I took a tour with Far and Beyond Travel (this is not an ad, I pay for all my tours and trips) and I was extremely satisfied. I took in the afternoon and had them drop me off at the airport for my flight back to Cairo.
The site itself is massive and covers over 60 acres. However, most people won’t walk around the entire perimeter of the site. A lot of the site is roped off as an active archaeological site so the bulk of the visit is going to center around the main halls and columns.
You will encounter the occasional overzealous “guide” here who is looking for a tip. To be honest, they’ll even offer to take you up some of the ruins for a panoramic view (this was offered by one of the tourist police to me). The thing is this site is relatively flat so there isn’t much to see in terms of a view and NONE of the ruins you could climb would get you high enough to see anything noteworthy. Finally, it’s also an active site so if you’re approached, just decline and walk away…that’s my advice.
A much smaller site but very interesting indeed. My guide explained that in Egypt, anything over 100 years old is considered historical (I hope I got the rule right). So, you’ll see an old mosque with the main door seeming out of place as you walk in because it’s about 30 feet in the air. But, since the mosque is over 100 years old, it can’t be touched.
Walking through the temple further, you’ll see signs of Christinity as paintings on a wall that covers an older wall with hieroglyphics. However, walk into the inner sanctum and look at the writings on the wall. If you’re with a guide, have him show you the cartouche of Alexander the Great. Yes, a cartouche of Alexander the Great. The history behind it is fascinating.

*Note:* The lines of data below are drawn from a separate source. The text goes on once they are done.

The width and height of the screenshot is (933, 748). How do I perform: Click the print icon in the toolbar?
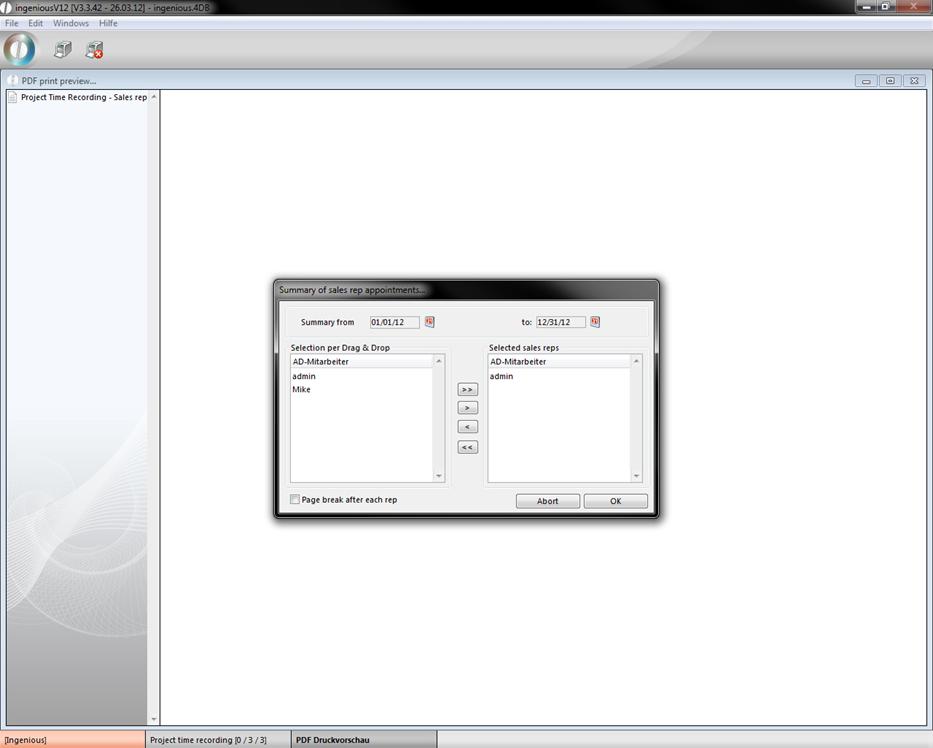point(62,49)
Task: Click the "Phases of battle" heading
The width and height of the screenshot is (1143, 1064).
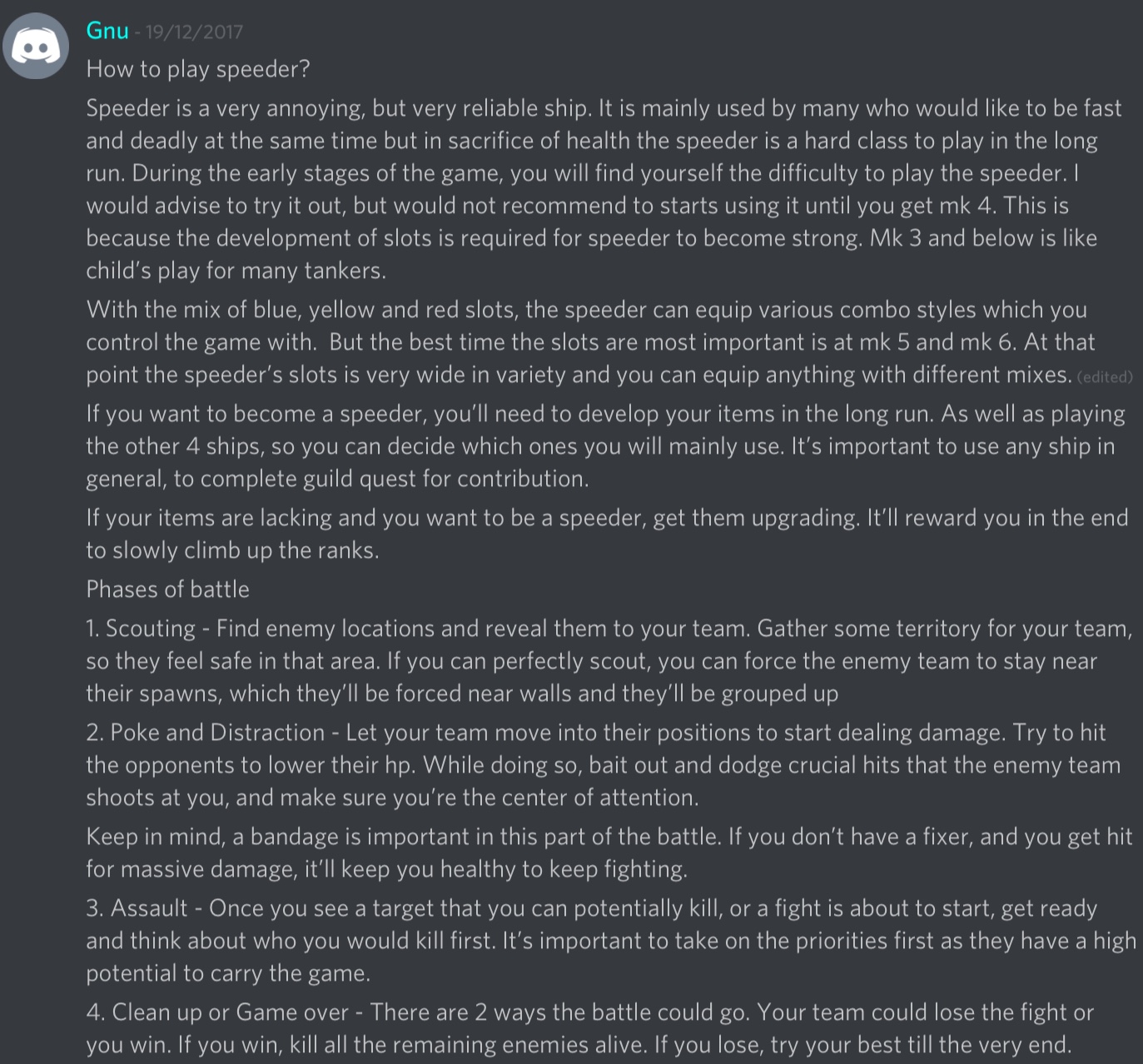Action: pos(167,589)
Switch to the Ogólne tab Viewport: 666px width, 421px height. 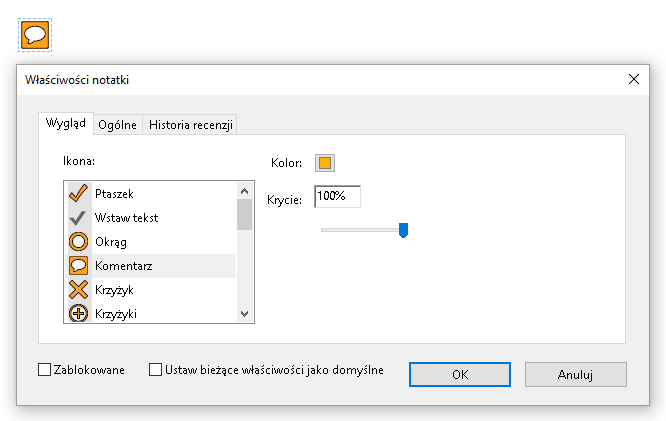click(x=117, y=125)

I took this tour as a final activity before my flight from Luxor to Cairo. It took about 4.5 hours total which seemed like the perfect amount of time. I think if I had just done a regular tour at a normal hour, I would have had more time for pictures and whatnot but it fit my time frame perfectly. Both temples are worth a visit and if you go in the morning, you should have a relatively peaceful time there.